Au regard de la gravité de la situation sanitaire et à quelques heures de l’entrée en vigueur du nouveau confinement, de nombreuses questions restent en suspends. Quelles seront les mesures prises dans les transports, notamment dans le métro parisien ? Quelles nouvelles protections pour les salariés dans les entreprises ? Comment s’organisera la rentrée scolaire lundi ? Sur ce dernier point, Jean-Michel Blanquer a tenté d’expliquer ce matin que le protocole en vigueur depuis la rentrée allait passer de son niveau 1 au niveau 2. Les élèves se déplaceraient moins d’une classe à l’autre et l’aération serait renforcée. D’autres mesures à venir concerneraient la restauration collective.
Mais pas un mot sur le renforcement des équipes éducatives, sur des moyens supplémentaires ou la réquisition de locaux pour permettre une distanciation, regrettent ce matin plusieurs syndicats enseignants. Ces derniers n’ont pourtant eu de cesse de réclamer plus de mesures depuis deux mois. Rien non plus sur l’épineuse question de la désinfection des locaux par des agents d’entretien des collectivités territoriales en nombre insuffisant. Dans ces conditions, l’affirmation le 14 juillet par Emmanuel Macron que « nous serons prêts », en cas de redémarrage de l’épidémie, relève de la communication politique. Et seulement d’elle semble penser la CGT dans un communiqué de presse publié ce matin : « cette situation est la conséquence de l’incurie et de la malhonnêteté du Président et de son gouvernement dans la gestion de la crise sanitaire », affirme le syndicat qui considère qu’il, « est scandaleux d’affirmer que la situation sanitaire est plus grave qu’au printemps et, en même temps, prévoir une protection plus faible ».

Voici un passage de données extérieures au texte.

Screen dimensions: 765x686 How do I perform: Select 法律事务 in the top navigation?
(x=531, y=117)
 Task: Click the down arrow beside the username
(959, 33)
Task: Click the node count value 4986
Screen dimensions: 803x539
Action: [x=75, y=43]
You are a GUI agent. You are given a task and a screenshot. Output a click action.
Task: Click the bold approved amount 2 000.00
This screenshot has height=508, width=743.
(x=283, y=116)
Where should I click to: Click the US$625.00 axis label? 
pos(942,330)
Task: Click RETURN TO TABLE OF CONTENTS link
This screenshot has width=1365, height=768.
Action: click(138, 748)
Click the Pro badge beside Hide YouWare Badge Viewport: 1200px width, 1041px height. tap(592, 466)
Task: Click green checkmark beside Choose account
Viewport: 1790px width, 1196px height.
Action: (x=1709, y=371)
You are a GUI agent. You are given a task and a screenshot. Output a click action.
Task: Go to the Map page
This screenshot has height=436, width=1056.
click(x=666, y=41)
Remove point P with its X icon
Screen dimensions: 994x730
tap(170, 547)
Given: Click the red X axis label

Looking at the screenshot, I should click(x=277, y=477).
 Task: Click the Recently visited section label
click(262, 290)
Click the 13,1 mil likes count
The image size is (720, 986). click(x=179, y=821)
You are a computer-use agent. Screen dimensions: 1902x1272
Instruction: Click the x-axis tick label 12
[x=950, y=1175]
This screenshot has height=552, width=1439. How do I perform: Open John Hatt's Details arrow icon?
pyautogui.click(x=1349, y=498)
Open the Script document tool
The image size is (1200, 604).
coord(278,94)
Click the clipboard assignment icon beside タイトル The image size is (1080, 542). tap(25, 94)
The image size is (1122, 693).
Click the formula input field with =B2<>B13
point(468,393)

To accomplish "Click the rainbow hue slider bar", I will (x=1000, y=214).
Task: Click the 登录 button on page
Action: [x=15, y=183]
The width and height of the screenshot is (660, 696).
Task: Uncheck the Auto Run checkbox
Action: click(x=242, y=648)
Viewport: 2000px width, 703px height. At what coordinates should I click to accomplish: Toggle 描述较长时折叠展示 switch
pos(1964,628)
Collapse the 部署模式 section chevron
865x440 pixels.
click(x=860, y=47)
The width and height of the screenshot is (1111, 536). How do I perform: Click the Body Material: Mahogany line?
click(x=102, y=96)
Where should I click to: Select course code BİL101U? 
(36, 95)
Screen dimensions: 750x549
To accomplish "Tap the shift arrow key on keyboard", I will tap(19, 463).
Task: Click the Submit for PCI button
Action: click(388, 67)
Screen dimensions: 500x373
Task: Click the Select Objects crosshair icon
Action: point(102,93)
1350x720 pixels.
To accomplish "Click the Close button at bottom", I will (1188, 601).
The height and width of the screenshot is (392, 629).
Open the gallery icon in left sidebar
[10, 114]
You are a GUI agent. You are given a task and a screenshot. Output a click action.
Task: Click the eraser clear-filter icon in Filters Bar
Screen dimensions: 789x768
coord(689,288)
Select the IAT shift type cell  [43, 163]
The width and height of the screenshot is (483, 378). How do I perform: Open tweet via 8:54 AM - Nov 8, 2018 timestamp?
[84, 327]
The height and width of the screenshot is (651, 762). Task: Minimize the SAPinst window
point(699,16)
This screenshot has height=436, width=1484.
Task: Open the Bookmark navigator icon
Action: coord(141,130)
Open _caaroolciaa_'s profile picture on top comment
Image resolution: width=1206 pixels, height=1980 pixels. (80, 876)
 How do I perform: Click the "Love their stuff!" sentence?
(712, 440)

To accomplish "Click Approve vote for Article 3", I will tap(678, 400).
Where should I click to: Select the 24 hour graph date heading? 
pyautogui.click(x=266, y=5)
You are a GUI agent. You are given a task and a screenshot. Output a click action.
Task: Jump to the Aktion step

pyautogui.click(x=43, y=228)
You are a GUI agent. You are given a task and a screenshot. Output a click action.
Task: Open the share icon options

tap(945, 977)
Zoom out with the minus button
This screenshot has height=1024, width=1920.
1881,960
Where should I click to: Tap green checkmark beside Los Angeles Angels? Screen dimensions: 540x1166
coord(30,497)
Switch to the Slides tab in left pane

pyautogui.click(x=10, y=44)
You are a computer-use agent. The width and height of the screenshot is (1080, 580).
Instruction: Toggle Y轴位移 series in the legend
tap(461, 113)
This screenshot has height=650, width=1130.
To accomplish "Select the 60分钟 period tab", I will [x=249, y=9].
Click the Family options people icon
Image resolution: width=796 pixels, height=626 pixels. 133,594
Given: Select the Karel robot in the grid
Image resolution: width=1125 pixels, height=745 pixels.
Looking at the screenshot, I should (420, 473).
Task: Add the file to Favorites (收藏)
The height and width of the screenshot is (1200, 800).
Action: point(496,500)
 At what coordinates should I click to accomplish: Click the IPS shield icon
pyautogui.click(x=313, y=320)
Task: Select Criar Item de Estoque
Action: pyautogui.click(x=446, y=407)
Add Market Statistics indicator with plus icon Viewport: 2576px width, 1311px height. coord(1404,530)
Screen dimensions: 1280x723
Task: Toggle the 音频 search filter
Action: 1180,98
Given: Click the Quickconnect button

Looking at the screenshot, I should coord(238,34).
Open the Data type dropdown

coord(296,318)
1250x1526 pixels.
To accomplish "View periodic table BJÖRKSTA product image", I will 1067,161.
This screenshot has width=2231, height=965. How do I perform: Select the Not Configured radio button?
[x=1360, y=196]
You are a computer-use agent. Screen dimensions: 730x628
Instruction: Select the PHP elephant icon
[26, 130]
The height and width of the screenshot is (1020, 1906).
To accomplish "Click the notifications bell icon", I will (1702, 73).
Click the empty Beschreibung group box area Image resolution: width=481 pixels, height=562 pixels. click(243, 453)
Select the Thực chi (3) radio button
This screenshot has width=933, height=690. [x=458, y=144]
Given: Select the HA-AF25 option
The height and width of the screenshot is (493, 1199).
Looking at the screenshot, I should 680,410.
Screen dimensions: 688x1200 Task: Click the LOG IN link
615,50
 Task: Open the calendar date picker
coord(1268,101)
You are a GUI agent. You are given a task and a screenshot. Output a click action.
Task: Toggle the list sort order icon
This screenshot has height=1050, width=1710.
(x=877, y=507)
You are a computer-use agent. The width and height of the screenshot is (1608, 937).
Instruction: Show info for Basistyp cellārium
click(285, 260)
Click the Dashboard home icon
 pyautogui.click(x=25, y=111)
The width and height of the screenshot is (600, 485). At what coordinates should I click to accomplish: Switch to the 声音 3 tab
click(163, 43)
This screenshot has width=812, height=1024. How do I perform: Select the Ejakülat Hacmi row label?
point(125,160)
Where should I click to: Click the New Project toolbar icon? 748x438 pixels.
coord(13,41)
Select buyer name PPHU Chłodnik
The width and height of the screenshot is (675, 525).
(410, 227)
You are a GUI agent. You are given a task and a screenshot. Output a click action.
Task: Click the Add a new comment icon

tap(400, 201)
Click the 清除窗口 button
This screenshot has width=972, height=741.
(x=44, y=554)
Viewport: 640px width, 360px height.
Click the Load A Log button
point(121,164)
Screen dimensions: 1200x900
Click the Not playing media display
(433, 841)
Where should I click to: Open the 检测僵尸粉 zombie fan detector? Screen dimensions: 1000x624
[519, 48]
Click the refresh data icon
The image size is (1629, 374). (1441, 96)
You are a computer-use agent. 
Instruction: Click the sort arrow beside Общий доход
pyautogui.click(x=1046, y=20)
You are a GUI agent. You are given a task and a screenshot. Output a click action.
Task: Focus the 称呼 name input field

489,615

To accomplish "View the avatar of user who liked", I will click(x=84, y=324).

Du coup, avec ce confinement allégé par rapport au printemps dernier, ajouté aux décisions tardives pour endiguer le retour de l’épidémie, l’exécutif continu de prendre de gros risques. Pour lui, mais surtout pour la population. Et ce, au nom d’une reprise économique, finalement incertaine en cas d’effondrement du système de santé. À ce jeu-là, il pourrait être obligé de durcir ou allonger les mesures restrictives pour casser la courbe épidémique. D’autant que celle-ci sera plus dure à inverser maintenant qu’elle est à un sommet comme le rappelait pourtant en septembre Arnaud Fontanet du conseil scientifique au journal Le Monde : « il n’y a aucune raison d’attendre, car plus on attend plus il faudra agir fort et sur la durée ».
Une évidence sur laquelle s’appuie aussi le président du même conseil, Jean-François Delfraissy, qui estime aujourd’hui que l’objectif de redescendre à 5000 contaminations par jour fixé par le chef de l’État, ne sera pas atteint au 1er décembre.